### Изучаемый текст
··········
Однако, едва ссыльный, потратив более года, успел добраться под конвоем до полуострова, его нагнала счастливая весть – в Петербурге вступил на престол новый император, Павел I, амнистировавший польского мятежника. Одним словом, Юзеф Капец за казённый счёт совершил двухгодичное путешествие через всю Сибирь на Камчатку и обратно. По итогам этой одиссеи в Европе была издана его книга «Дневник странствия по суше через всю Азию до порта Охотск и далее». Европейский художник снабдил книгу довольно фантастическими рисунками гор и аборигенов Камчатки, впрочем, передающими пугающую красоту этого края.

Тем временем на Камчатке всё ещё оставался один давний ссыльный, так же прославившийся в Европе, благодаря французским и английским путешественникам. Свыше полувека у подножия Авачинского вулкана под фамилией «Квашнин» прожил «секретный ссылошный» Пётр Ивашкин, крестник Петра I и офицер гвардейского Преображенского полка, сосланный на край Дальнего Востока за участие в заговоре против царицы Елизаветы.

Ивашкин не смог, подобно его подельнику Турчанинову, бежать вместе с группой Бенёвского, так как жил далеко от Большерецкого острога, почти на другой стороне полуострова, в Нижнекамчатском остроге. Человек образованный, когда-то учившийся в Париже, Лондоне и Амстердаме, именно он стал переводчиком, когда в конце XVIII века Камчатку посещали экспедиции знаменитых европейских мореплавателей-исследователей Джеймса Кука и Жана Лаперуза.

16 сентября 1779 года врач кругосветной экспедиции Кука записал в своем дневнике: «Сегодня прибыл переводчик, которого мы ожидали… Он был русским дворянином и сослали его сюда лет тридцать назад. Звали этого человека Петром Матвеевичем Ивашкиным… Преступление его оказалось такого характера, что последующие государи России не считали нужным отослать его из ссылки, хотя о его деле неоднократно докладывали двору многие правители Камчатки. Перед ссылкой он был бит кнутом и у него разрезаны ноздри, и знак этого наказания остался у него навсегда. Он рассказал нам, что, находясь здесь, испытал великие лишения, и 30 лет не пробовал хлеба, и питался одной лишь рыбой… Это был высокий и крепкий человек и, видимо, в молодости он был красив. Он хорошо играл на скрипке и был отлично воспитан, понимал французский и немецкий языки, в юности ездил в Париж, Амстердам и, видимо, тяжко переживал свою злую судьбу…»
··········
### Извлечённые данные
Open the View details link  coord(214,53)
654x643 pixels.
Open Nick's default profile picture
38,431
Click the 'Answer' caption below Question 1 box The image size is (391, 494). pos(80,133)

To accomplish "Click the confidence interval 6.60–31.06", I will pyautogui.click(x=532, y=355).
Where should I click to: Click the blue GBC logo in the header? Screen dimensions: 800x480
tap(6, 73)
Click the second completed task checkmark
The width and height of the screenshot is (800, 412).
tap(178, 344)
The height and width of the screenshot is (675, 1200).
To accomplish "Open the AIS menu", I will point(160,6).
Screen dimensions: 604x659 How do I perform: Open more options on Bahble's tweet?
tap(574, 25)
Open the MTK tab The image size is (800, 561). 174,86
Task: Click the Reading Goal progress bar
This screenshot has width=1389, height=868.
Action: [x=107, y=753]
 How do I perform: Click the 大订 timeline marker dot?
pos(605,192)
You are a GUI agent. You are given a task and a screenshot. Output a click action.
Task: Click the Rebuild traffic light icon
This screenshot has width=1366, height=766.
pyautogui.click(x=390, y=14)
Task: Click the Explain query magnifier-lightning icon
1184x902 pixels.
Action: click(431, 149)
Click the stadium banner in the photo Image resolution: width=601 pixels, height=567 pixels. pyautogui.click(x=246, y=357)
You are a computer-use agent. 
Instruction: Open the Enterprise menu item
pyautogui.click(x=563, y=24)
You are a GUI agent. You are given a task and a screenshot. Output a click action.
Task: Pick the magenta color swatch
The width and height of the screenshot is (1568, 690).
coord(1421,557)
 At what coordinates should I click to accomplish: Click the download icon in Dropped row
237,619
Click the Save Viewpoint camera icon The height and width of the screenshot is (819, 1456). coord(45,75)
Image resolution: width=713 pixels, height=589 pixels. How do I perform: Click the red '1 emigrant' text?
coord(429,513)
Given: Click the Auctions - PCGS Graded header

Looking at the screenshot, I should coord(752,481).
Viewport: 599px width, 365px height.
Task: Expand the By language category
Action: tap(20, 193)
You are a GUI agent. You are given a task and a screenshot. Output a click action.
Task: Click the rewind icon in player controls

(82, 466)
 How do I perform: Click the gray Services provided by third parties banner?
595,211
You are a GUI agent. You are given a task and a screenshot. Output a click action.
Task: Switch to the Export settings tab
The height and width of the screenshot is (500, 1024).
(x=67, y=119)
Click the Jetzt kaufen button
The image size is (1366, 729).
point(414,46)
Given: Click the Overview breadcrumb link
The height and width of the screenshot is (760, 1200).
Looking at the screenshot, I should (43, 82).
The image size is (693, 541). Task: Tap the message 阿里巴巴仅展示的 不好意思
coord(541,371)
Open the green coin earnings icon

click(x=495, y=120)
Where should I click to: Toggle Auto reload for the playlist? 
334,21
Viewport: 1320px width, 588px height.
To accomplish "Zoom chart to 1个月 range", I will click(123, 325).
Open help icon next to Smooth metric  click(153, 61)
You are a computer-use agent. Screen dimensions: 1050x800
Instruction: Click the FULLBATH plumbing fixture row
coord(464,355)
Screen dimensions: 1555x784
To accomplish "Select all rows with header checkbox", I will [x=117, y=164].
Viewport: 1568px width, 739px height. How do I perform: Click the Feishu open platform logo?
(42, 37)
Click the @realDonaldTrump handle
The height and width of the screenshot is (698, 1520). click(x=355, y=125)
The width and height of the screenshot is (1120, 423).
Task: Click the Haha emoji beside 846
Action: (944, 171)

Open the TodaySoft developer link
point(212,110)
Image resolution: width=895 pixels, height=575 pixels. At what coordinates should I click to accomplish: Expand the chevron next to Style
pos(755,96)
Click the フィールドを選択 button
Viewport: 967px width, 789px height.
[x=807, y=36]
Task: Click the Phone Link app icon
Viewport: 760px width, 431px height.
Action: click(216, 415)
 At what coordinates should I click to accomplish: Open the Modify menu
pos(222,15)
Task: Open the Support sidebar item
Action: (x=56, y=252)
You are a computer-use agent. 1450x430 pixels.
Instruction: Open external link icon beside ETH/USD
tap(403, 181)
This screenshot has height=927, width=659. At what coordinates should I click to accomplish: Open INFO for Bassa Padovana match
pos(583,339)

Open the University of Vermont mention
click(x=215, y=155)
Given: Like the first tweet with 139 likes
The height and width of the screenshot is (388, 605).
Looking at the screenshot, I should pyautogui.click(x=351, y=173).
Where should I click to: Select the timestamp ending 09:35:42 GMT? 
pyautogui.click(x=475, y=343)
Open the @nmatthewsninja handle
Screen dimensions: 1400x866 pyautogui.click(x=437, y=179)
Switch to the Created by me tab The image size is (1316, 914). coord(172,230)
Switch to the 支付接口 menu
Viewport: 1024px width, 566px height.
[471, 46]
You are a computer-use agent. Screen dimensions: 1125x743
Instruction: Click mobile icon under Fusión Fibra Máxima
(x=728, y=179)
··········
### Набор заданий
1. Переведите, пожалуйста, на английский язык предложение из текста о ссыльных на Камчатке: «Одним словом, Юзеф Капец за казённый счёт совершил двухгодичное путешествие через всю Сибирь на Камчатку и обратно».
2. Допишите следующую часть текста о ссыльных на Камчатке, начав сразу после его последнего предложения.
Записи служат отдельным материалом и к тексту о ссыльных на Камчатке не относятся.

### Решённые задания
1. In a word, Józef Kapeć made a two-year journey across the whole of Siberia to Kamchatka and back at the state's expense.

2.
Когда в 1754 году ссыльный Ивашкин прибыл на Камчатку, местное начальство ещё воспринимало его как большого человека из самого Петербурга. Но за долгие десятилетия столичный ореол лица, близкого к трону, померк, и ссыльному пришлось вести жизнь простого человека. После того как император Павел I амнистировал всех камчатских ссыльных, лишь в отношении этого «секретного ссылошного» было дано заключение: «Преступление Ивашкина столь велико и столь важно, что он не токмо помилования, но даже и никакого облегчения во участи своей не заслуживает…»

Только в начале XIX века царь Александр I помиловал ссыльного, вернул ему дворянское звание и даже назначил пенсию. В 1805 году 82-летнему Ивашкину предложили наконец вернуться в Петербург, но старик отказался покидать свою ссылку, с которой сроднился за долгие десятилетия. Через несколько месяцев он умер, проведя в ссылке на Камчатке долгих 52 года.

Глава 36. «Академический градус…» – первые шаги и скандалы отечественной высшей школы

«А поворотись-ка, сынку! Экой ты смешной какой! Что это на вас за поповские подрясники? И этак все ходят в академии?» – наверное, все узнают первые строки гоголевского «Тараса Бульбы». Но не все знают, что сыновья казацкого полковника приехали к отцу из учебного заведения, которое иногда считают первым вузом в истории России.

Упомянутая Бульбой «академия» – учебное заведение, основанное в 1632 г. киевским митрополитом Петром Могилой (он же молдавский боярин Петру Мувилэ) на основе объединения православных «братских школ» и в подражание западноевропейским вузам. Спустя два десятилетия после основания академии, получившей прозвище «Могилянской», Киев вошел в состав Московской Руси – но ни в Москве, ни в иных городах Великороссии подобных учебных заведений ещё не было, что и даёт повод посчитать киевскую академию первым отечественным вузом.